Luvre47: Ich glaube, bei sich selbst zu bleiben. Du hast sehr viele Möglichkeiten. Je tiefer du in diese Branchen reingerätst, umso mehr falsche Abzweige könntest du auf irgendwelchen After Show-Partys oder Backstages nehmen – sei es Konsum oder zwischenmenschliche Dinge. Ich glaube, da bin ich sehr stolz darauf, dass ich das geschafft habe, so meinen eigenen Kopf zu bewahren und mich nicht auf den ganzen Zirkus einzulassen.

Radio Q: Du hast ja ganz am Anfang vom Interview gesagt, dass du bald erstmal raus aus Deutschland möchtest. Gerade meintest du: “Ich kann mir auch Reisen mittlerweile leisten”. Auf welches Land hast du Bock? Wo willst du deinen Akku wieder aufladen? 

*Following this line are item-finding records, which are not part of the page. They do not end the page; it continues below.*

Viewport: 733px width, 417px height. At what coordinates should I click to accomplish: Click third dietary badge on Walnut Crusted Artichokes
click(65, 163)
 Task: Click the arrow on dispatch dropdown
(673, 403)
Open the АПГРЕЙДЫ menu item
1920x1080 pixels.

Luvre47: Ich bin ein großer Freund davon, wenn du woanders hingehst, das mit jemandem zu machen, der dort Familie hat oder von dort kommt. So siehst du das Land einfach ganz anders. Die Familie von einem sehr guten Freund kommt aus Thailand. Wir haben einen Bro, der aus dem Senegal kommt. Skandinavien habe ich aber auch noch nicht richtig gesehen. Oder dieses Ausgelutschte: “Ich mache mein…” – Wie nennt man das so schön? “Auslandsjahr”? Ich küsse euer Herz, alle die Geld hatten dafür. Ich küsse euer Herz. Aber Australien, Neuseeland sieht auch immer krass aus, wie man das dann so sieht, weißt du? 

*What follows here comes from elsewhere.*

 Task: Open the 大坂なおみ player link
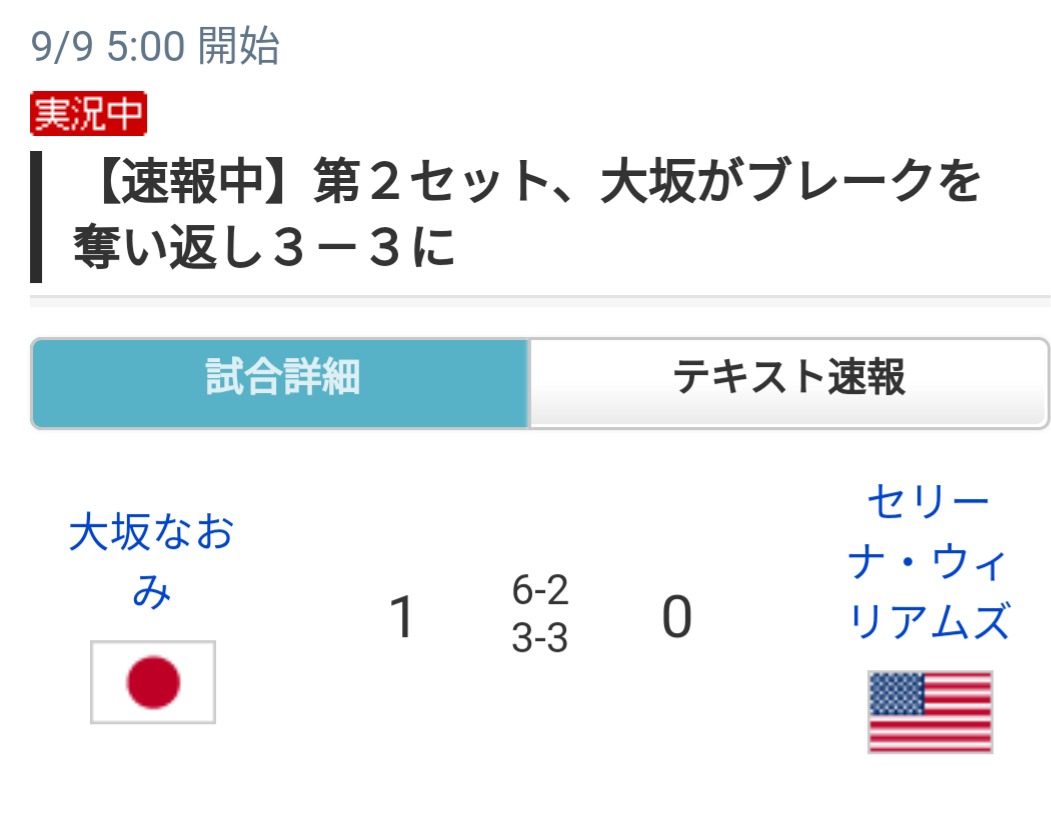[152, 561]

Radio Q: Zwischen Hip Hop-Festivals und Songreleases erstmal backpacken – herrlich! Jetzt haben wir noch ein paar gute und random Fragen.

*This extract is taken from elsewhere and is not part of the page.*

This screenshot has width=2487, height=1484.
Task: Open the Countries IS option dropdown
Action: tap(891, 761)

Luvre47: Hau sie mir um die Ohren.

Radio Q: Samstag oder Sonntag? 

Luvre47: Samstag. Ein Sonntag endet früher. Sonntag ist der Ruhetag, ich habe aber eh keine Ruhe. Das einzige, das geil am Sonntag ist, wenn du wirklich Zeit hast: Morgens ein Boot nehmen und raus auf den See. Dann kann man auch einen geilen Sonntag haben.  

Radio Q: Welchen Song hörst du, wenn du traurig bist?

Luvre47: Gib mir kurz eine Sekunde, mein Handy ist gerade nicht bei mir. Wir überbrücken das mit so mit Telefon-Hotline-Zwischenmusik. Ja, hier habe ich es. Intern von 2KZ. 

Radio Q Und du bist richtig gut drauf. Welcher Song pusht dich und bringt dich auf ein anderes Level?

Luvre47 Manchmal darf der DJ 10 Minuten vor dem Set schon auf die Bühne und einfach schon ein paar Songs spielen. Heute haben wir das erste Mal Mr. Miyagi von Jbrisko reingehauen, weil wir den gestern im Auto totgepumpt haben. A Hundred Bands von Remble ist für mich ein Song dafür, wenn geile Sachen passieren, z.B. wenn man eine Rolle oder sowas kriegt. Dann ist das so mein Go-to-Song, so ein Achievement-Track, sag ich mal.

Radio Q Mayo oder Ketchup?

Luvre47 Am liebsten gar nichts tatsächlich, nur mit Salz. Wenn ich Pommes bestelle, dann mit nichts. Kalte Mayo zu warmen Pommes ist auch sehr krass, aber ich esse das zu selten, um das glaubwürdig sagen zu können. Also wenn ich mich entscheiden müsste, glaube ich Ketchup. Ja, ich sehe die Enttäuschung in deinen Augen (lacht)

Das Interview führten Jule Schulz und Delia Kornelsen.